La tendance est vraie à travers la mer de Tasman en Australie, où les restrictions de Covid-19 ont également profondément réduit les taux de grippe et d’autres maladies respiratoires. Le pays a enregistré plus de 131 000 cas de grippe au cours des mois de juillet et août de l’année dernière, selon les données du gouvernement. Sur la même période cette année, il y en avait 315.

«Les cas sont tombés d’une falaise depuis mars», a déclaré le professeur Ian Barr, directeur adjoint du centre collaborateur de l’Organisation mondiale de la santé pour la référence et la recherche sur la grippe, à Melbourne.

Moins de 40 Australiens sont morts de la grippe cette année, contre plus de 950 l’an dernier, «et il n’y a eu aucun décès au cours des trois à quatre derniers mois», a ajouté Barr.

Même en Amérique du Sud et en Afrique du Sud, où les verrouillages ont été inégaux ou plus difficiles à appliquer, et Covid-19 s’est largement répandu et a tué des dizaines de milliers de personnes, les taux de grippe ont été bien inférieurs aux taux historiques ou inexistants – malgré une augmentation des tests dans les Amériques, selon le Pan Organisation américaine de la santé.

Cette contradiction apparente – Sars-CoV-2 croît de façon exponentielle alors que la grippe disparaît pratiquement – illustre une différence clé entre les deux virus.

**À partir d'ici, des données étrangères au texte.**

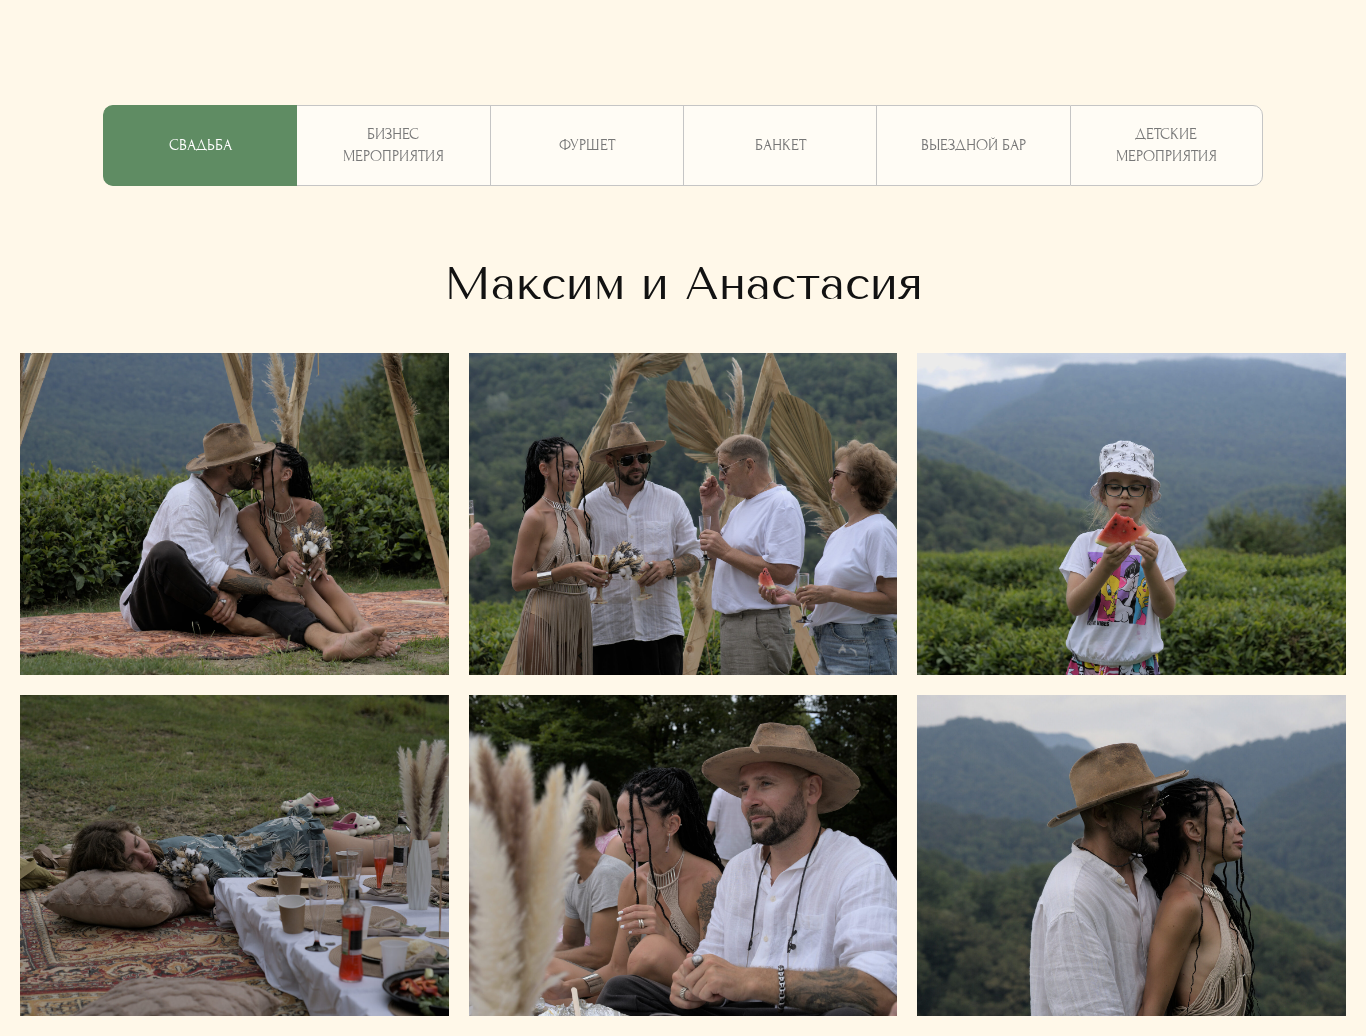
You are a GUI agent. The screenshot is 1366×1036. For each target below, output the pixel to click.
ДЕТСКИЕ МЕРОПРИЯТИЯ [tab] (1166, 145)
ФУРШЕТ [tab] (587, 145)
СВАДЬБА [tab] (200, 145)
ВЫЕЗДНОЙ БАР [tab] (973, 145)
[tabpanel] (683, 259)
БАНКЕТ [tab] (780, 145)
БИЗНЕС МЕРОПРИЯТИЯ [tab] (393, 145)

La grippe saisonnière est non seulement moins mortelle, mais nettement moins virulente, a déclaré Baker.

Les populations sont mieux immunisées contre la grippe saisonnière, qu’elle soit acquise naturellement ou par le biais de vaccins, tandis que les interdictions de voyager instituées à partir de mars ont interrompu la migration normale du virus de l’hémisphère nord vers le sud.

En tant qu’expérience en direct sans précédent sur une population massive, elle pourrait offrir de bonnes nouvelles pour les pays de l’hémisphère nord à l’approche de leur propre saison grippale, tout comme l’air plus sec et plus de temps à l’intérieur devraient faire grimper les taux de Covid-19. Même les quarantaines relativement moins strictes semblent étonnamment puissantes pour supprimer la grippe et d’autres maladies respiratoires courantes.

“Vous verriez toujours une saison de grippe, mais je pense que ce serait beaucoup moins intense”, a déclaré Baker. «Les pays de l’hémisphère nord qui suppriment activement Covid-19 dans une certaine mesure devraient bénéficier d’une protection importante [from influenza] en faisant cela. “

Cela pourrait signifier que plus de personnes sont sensibles aux souches de grippe dans les années à venir, n’ayant acquis aucune sorte d’immunité cette année, a déclaré Barr, bien qu’il ait ajouté que la menace diminuerait considérablement si les gens continuaient à se laver soigneusement les mains et portaient des masques dans les zones surpeuplées. même après la disparition de la pandémie.

Dans une année qui sera étudiée par des spécialistes de la santé publique pendant des décennies, elle indique également de nouvelles façons de lutter contre les futures pandémies de grippe que certains scientifiques considèrent comme inévitables.

“[Before,] on pensait que lorsqu’un nouveau virus pandémique de grippe arrive, tout ce que vous pouvez faire est de l’atténuer, vous ne pouvez pas l’arrêter », a-t-il déclaré. «Nous savons maintenant que si vous aviez un virus de la grippe pandémique d’une gravité suffisante, vous pourriez adopter l’approche d’élimination, ou même l’approche d’exclusion, comme Taïwan l’a fait avec Covid-19.»